─── AVAILABLE DATA

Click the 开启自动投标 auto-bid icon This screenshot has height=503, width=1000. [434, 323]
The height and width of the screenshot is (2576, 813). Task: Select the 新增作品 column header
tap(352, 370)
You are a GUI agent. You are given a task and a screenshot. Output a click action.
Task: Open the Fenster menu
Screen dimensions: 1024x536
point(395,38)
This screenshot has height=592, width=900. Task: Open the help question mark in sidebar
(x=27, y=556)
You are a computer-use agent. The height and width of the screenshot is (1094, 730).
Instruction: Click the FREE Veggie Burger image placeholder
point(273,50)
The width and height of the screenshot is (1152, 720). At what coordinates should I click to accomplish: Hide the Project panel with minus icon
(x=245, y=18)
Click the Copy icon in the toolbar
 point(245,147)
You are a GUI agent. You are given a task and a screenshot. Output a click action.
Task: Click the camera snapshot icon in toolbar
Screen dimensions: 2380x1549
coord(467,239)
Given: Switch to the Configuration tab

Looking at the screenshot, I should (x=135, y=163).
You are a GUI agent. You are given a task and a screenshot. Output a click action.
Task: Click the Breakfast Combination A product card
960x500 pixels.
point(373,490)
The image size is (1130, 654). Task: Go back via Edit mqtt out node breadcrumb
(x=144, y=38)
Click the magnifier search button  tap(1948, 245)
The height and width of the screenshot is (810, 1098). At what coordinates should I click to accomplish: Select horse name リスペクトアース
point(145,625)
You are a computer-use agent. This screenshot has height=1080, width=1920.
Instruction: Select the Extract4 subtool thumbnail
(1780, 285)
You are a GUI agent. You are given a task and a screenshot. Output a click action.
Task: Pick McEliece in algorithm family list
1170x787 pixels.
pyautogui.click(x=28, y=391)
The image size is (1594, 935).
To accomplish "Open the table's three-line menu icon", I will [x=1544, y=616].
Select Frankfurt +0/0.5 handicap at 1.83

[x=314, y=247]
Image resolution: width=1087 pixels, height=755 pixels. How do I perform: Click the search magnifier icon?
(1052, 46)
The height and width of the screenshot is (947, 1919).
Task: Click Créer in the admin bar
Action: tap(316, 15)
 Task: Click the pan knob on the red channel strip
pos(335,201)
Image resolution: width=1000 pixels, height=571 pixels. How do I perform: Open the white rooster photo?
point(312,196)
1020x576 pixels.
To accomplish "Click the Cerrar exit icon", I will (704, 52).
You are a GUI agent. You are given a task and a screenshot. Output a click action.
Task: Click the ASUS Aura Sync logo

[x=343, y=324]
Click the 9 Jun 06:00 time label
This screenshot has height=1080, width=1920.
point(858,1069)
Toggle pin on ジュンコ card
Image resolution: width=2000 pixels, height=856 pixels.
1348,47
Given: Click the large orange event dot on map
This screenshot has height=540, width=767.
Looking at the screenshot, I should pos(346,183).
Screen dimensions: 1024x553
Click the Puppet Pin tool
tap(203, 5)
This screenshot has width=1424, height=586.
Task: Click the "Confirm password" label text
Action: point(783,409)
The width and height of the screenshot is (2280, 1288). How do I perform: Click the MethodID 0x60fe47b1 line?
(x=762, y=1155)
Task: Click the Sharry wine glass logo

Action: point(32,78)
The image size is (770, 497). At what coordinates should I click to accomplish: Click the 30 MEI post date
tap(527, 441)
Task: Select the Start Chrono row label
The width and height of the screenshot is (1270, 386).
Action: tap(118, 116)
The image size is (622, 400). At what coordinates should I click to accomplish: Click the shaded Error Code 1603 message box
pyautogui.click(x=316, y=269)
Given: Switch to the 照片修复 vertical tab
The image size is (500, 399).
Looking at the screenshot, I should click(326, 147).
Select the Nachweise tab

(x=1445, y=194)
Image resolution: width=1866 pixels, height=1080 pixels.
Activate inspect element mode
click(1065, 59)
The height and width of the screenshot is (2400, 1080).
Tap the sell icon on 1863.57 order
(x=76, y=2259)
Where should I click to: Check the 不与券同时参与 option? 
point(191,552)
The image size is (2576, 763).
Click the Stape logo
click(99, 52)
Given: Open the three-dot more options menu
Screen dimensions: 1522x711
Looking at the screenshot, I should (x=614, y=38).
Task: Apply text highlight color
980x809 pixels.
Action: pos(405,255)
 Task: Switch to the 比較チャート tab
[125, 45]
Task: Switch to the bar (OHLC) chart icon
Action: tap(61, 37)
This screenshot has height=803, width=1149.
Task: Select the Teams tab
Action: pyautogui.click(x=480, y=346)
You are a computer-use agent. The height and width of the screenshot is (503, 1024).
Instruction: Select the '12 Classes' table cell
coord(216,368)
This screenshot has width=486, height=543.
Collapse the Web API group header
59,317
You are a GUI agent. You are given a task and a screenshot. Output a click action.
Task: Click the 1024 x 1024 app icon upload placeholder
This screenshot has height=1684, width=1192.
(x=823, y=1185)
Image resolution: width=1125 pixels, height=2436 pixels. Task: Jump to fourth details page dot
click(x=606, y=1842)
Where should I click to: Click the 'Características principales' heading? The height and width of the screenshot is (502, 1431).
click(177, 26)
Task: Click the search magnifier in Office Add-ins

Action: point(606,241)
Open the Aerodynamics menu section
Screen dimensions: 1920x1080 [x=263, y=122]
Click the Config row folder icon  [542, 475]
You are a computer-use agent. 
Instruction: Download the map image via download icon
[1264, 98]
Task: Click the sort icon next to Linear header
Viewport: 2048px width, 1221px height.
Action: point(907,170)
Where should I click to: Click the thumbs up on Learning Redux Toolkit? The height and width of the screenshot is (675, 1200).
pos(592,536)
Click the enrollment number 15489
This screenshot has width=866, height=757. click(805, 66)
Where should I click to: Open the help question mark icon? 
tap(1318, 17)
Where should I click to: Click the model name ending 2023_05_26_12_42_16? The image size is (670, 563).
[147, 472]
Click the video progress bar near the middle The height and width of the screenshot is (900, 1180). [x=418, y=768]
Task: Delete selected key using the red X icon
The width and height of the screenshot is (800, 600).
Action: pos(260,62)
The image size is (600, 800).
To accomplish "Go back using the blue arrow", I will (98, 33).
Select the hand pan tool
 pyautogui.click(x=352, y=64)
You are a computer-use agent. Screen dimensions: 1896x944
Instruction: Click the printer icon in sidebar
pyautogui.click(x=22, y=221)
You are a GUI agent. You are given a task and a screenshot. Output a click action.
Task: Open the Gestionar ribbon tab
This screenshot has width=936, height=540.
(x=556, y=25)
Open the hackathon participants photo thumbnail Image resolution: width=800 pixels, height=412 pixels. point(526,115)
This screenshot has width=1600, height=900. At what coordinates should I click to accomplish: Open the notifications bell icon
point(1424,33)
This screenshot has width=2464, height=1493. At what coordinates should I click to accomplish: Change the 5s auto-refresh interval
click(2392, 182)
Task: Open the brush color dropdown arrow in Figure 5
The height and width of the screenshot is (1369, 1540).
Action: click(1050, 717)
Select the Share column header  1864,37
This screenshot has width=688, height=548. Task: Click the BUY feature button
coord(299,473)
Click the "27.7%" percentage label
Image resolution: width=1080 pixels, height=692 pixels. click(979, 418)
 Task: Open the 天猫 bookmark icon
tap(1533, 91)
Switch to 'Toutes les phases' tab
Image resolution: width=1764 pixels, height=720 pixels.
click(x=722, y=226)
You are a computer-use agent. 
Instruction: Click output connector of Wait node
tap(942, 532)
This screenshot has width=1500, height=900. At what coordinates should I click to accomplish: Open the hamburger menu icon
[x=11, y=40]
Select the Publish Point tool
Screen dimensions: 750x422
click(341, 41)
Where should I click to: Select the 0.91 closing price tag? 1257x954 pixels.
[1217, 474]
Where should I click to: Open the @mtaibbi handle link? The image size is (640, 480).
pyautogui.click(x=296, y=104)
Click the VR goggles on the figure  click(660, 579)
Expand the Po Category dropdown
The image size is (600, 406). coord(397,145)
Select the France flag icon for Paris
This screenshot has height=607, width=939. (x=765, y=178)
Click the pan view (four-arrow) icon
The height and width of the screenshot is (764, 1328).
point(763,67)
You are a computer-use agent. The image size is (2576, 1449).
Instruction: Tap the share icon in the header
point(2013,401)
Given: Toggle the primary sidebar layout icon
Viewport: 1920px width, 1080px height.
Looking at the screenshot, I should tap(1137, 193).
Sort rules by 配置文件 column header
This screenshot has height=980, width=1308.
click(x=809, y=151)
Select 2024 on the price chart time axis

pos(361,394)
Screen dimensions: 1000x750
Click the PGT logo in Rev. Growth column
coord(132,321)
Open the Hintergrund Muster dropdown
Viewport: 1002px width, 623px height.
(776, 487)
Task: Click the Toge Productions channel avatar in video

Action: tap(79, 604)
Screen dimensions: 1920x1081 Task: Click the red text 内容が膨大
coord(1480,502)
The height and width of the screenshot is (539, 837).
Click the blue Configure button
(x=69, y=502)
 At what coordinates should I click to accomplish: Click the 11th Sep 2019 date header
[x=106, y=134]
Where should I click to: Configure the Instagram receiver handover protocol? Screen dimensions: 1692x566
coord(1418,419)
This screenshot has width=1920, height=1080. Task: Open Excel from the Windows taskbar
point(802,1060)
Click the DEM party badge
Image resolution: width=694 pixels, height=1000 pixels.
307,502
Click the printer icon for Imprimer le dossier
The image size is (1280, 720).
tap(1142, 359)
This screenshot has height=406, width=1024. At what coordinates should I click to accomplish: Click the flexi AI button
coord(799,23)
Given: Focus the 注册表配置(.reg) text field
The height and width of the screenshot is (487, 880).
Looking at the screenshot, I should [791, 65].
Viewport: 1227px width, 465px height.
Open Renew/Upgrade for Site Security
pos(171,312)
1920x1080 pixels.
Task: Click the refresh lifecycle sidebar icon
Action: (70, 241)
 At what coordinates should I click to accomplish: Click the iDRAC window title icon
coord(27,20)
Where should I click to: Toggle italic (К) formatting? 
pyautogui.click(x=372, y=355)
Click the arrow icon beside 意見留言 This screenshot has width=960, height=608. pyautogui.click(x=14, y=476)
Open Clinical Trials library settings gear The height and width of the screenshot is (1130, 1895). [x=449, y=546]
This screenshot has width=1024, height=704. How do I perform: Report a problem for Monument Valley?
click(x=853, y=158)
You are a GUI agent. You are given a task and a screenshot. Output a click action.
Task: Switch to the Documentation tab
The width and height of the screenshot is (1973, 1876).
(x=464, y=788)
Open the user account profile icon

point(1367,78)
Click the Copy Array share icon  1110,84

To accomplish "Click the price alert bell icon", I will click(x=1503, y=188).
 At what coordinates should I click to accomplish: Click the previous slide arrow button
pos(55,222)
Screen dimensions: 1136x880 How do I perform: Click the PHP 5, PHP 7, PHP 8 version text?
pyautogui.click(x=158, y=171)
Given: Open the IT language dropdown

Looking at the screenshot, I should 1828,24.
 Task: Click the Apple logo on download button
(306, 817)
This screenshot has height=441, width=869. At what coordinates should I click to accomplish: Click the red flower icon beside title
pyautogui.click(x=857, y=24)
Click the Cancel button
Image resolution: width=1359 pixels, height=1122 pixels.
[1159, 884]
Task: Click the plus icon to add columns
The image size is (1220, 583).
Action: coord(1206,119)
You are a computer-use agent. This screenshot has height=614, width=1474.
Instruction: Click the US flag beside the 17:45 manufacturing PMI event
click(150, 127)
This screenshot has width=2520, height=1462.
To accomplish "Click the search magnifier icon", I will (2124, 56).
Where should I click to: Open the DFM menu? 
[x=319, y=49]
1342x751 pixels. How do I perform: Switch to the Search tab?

──────

→ **TASK TO COMPLETE**:
Change every "toolbar" to "menu bar" in the stretch of records from the start through the line containing "Looking at the screenshot, I should (x=135, y=163).", and give only that stretch back with nothing else altered.

→ **EXERCISE RESULT**:
Click the 开启自动投标 auto-bid icon This screenshot has height=503, width=1000. [434, 323]
The height and width of the screenshot is (2576, 813). Task: Select the 新增作品 column header
tap(352, 370)
You are a GUI agent. You are given a task and a screenshot. Output a click action.
Task: Open the Fenster menu
Screen dimensions: 1024x536
point(395,38)
This screenshot has height=592, width=900. Task: Open the help question mark in sidebar
(x=27, y=556)
You are a computer-use agent. The height and width of the screenshot is (1094, 730).
Instruction: Click the FREE Veggie Burger image placeholder
point(273,50)
The width and height of the screenshot is (1152, 720). At what coordinates should I click to accomplish: Hide the Project panel with minus icon
(x=245, y=18)
Click the Copy icon in the menu bar
 point(245,147)
You are a GUI agent. You are given a task and a screenshot. Output a click action.
Task: Click the camera snapshot icon in menu bar
Screen dimensions: 2380x1549
coord(467,239)
Given: Switch to the Configuration tab

Looking at the screenshot, I should (x=135, y=163).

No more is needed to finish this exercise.